06/01/2026
Lo que viene después de Maduro es la verdadera prueba
Fuente: telam
De cara al futuro, será indispensable un compromiso cívico sostenido, porque una transición democrática no puede depender únicamente de la intervención externa
>En la mañana del 3 de enero, fuerzas de operaciones especiales de Estados Unidos arrestaron al líder venezolano Nicolás Maduro en una operación altamente coordinada que captó de inmediato la atención mundial. Las autoridades estadounidenses sostienen que Maduro supervisaba una extensa red de narcotráfico que perjudicaba los intereses de Estados Unidos. Algunos críticos, citados por The New York Times, cuestionaron si los flujos de drogas provenientes de otras regiones representan una amenaza más inmediata, planteando así interrogantes más amplios sobre la justificación de la operación.
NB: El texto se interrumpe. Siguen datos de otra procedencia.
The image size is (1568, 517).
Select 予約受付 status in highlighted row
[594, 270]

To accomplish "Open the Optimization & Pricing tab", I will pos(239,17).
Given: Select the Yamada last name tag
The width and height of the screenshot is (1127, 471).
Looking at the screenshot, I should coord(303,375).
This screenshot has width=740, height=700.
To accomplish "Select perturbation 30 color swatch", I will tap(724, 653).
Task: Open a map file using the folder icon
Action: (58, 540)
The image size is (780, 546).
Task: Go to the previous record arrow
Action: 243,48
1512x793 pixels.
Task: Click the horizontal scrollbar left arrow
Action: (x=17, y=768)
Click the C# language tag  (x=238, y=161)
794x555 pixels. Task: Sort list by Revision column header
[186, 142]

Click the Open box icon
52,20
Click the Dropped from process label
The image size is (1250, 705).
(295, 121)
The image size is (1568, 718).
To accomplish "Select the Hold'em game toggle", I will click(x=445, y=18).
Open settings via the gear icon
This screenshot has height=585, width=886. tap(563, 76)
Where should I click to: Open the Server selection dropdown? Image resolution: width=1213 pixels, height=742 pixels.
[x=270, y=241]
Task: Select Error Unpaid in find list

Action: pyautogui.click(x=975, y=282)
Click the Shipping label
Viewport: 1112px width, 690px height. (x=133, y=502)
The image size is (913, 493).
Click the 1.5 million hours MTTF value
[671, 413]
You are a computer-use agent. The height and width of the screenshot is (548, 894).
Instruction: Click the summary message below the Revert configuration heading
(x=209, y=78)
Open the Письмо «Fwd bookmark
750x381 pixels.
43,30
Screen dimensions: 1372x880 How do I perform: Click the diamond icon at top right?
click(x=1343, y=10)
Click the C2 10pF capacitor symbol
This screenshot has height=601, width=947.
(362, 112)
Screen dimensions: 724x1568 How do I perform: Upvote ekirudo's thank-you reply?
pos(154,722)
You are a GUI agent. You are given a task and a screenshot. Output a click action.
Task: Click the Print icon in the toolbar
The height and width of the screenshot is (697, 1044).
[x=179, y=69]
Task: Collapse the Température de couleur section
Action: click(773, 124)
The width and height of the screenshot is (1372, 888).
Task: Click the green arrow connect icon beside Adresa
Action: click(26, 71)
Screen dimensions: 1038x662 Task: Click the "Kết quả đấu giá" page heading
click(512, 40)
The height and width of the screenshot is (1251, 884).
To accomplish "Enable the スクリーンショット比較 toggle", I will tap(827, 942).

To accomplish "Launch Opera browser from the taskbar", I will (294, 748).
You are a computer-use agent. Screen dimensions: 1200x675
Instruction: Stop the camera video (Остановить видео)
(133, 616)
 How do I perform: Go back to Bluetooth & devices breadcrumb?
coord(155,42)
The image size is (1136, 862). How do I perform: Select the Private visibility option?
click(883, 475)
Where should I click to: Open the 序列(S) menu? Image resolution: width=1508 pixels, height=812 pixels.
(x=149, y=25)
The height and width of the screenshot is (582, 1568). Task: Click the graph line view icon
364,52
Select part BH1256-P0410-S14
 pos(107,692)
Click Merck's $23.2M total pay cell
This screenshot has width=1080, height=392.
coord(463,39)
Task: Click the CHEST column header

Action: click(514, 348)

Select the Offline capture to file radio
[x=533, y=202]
Estos intercambios, sin embargo, corren el riesgo de pasar por alto un aspecto fundamental: la crisis venezolana no puede entenderse únicamente a través del prisma del narcotráfico o de la política energética. Bajo Hugo Chávez, y posteriormente bajo Maduro, el Estado venezolano se consolidó como un proyecto político con ambiciones regionales que trascendieron ampliamente sus fronteras.
De manera simultánea, el gobierno de Chávez cultivó relaciones con actores armados no estatales, incluidos grupos guerrilleros colombianos y otras organizaciones militantes. Desde Caracas, estas relaciones fueron presentadas como una estrategia de disuasión frente a una posible intervención extranjera, aunque en la práctica contribuyeron a una mayor inestabilidad regional. Durante un tiempo, la riqueza petrolera venezolana sostuvo esta política exterior. Los acuerdos energéticos subvencionados aseguraron apoyos políticos en el Caribe y Centroamérica, mientras que prácticas laxas en materia de pasaportes y visados otorgados a iraníes y otros dudosos elementos generaron preocupación entre los servicios de seguridad de la región.
Los vínculos cada vez más estrechos del régimen de Maduro con Irán también han despertado inquietud, especialmente ante informes que señalan la expansión de redes asociadas a Hezbollah en América Latina y el Caribe. Aunque el alcance exacto de esta presencia sigue siendo objeto de debate, la percepción de una creciente influencia extrarregional ha reforzado las preocupaciones de los responsables políticos tanto en Estados Unidos como en la región.
Con todo, la salida de Maduro es apenas el primer paso, y probablemente el más sencillo. Figuras clave del aparato de poder venezolano permanecen en sus cargos, entre ellas Diosdado Cabello, una pieza central del sistema de seguridad, y el ministro de Defensa, Vladimir Padrino López, quien conserva la lealtad de amplios sectores de las fuerzas armadas. Aunque Delcy Rodríguez ha manifestado disposición a cooperar con Estados Unidos, ya se evidencian tensiones internas, con sectores duros que acusan de traición a los más moderados.
El propio presidente Trump afirmó recientemente que “los estadounidenses estamos al mando” de lo que ocurre en Venezuela. En realidad, no lo estamos. La estructura de la dictadura sigue operando, aun sin Maduro.
En última instancia, el éxito de la operación estadounidense no se medirá por su ejecución táctica, sino por lo que ocurra después. Una transición estable, inclusiva y responsable —capaz de evitar tanto el colapso institucional como la mera continuidad autoritaria— determinará si Venezuela puede avanzar hacia la recuperación o seguir atrapada en la crisis.